Но тут вмешались польские предатели. Любой подлец стремится оподлить как можно больше людей, а сановные подлецы, для которых подлость является государственным принципом, умеют придавать своим подлым деяниям видимость благородства. Император Павел хотел освободить пленных поляков без всяких оговорок, движимый лишь желанием исправить «политическую и человеческую» ошибку своей матери. Двойственность — в хорошем или дурном — была чужда характеру Павла. Но поляки Ильинский и Вьельгорский, делающие карьеру при русском дворе, желая услужить и выслужиться перед всесильным Самойловым, убеждали Костюшко, что освобождение 12 тысяч пленных зависит от согласия Костюшки принести царю верноподданническую присягу.
Костюшко не знал, что уже в прошлом году был произведен третий раздел Польши, что Россия, Австрия и Пруссия уже поделили между собой последние польские земли, что Польша как самостоятельное государство перестало существовать. Костюшко не знал, что по трактату третьего раздела полякам предоставлен свободный выбор подданства, так что нужды в «верноподданной присяге» не было.

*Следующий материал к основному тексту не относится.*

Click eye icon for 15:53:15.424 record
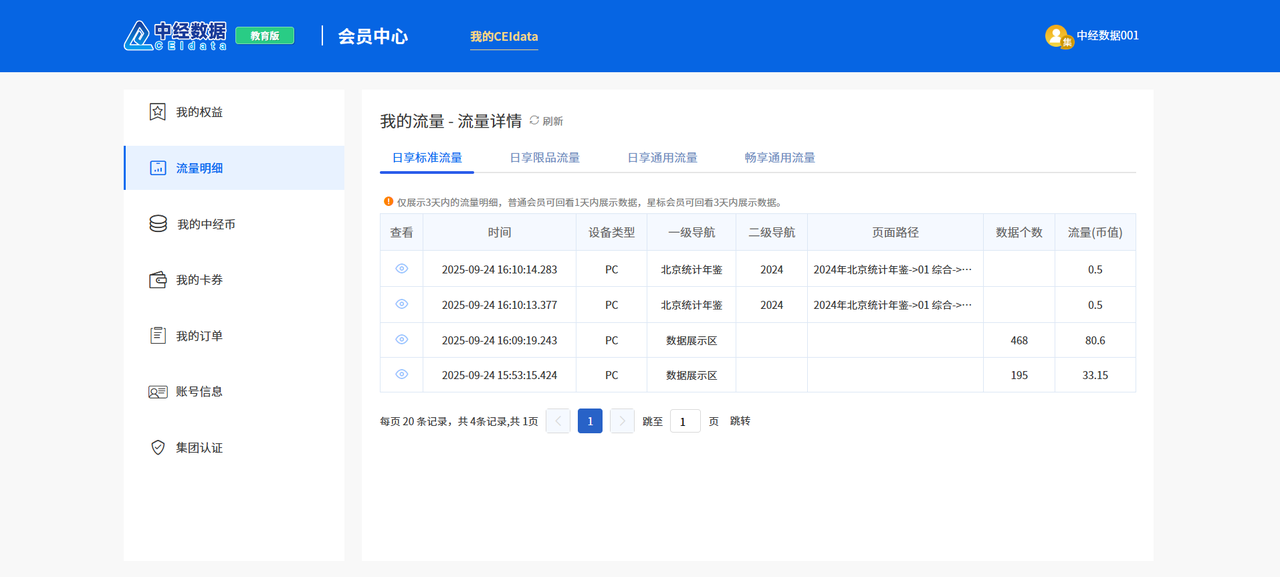This screenshot has height=577, width=1280. (402, 375)
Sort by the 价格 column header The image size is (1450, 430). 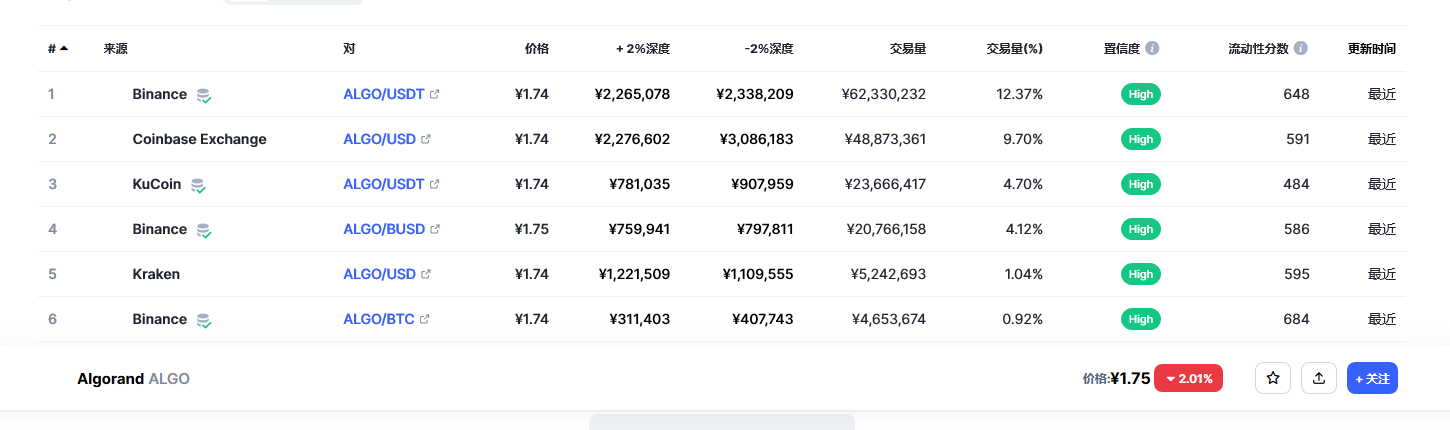(536, 48)
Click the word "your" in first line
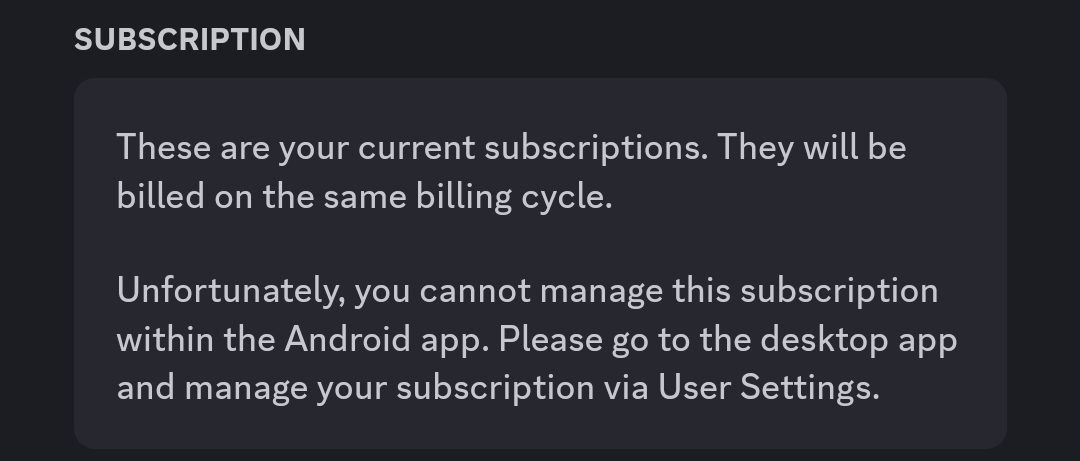This screenshot has height=461, width=1080. tap(313, 148)
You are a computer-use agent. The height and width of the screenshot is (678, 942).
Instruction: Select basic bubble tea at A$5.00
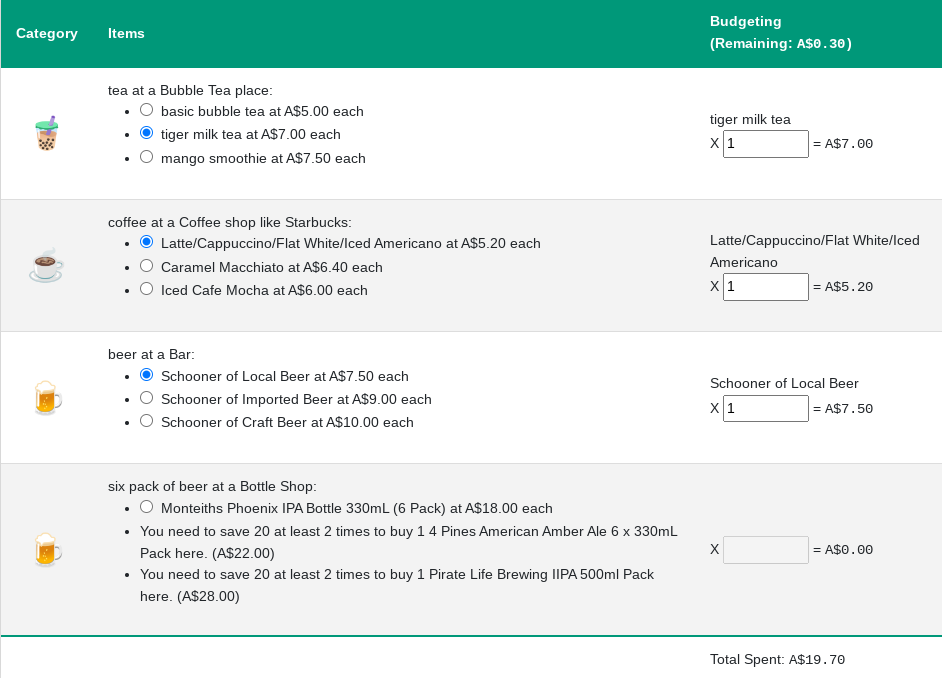click(147, 110)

Костюшко мучился: как это он, вождь восстания, откажется от Польши, от своего прошлого, от всего того, чем жил? Но, думал он, имеет ли он моральное право жертвовать благополучием и жизнью 12 тысяч поляков только для того, чтобы сохранить свою честь незапятнанной? Свою личную честь! Не перетянет ли на весах истории реальная ценность 12 тысяч человеческих жизней само понятие «честь»?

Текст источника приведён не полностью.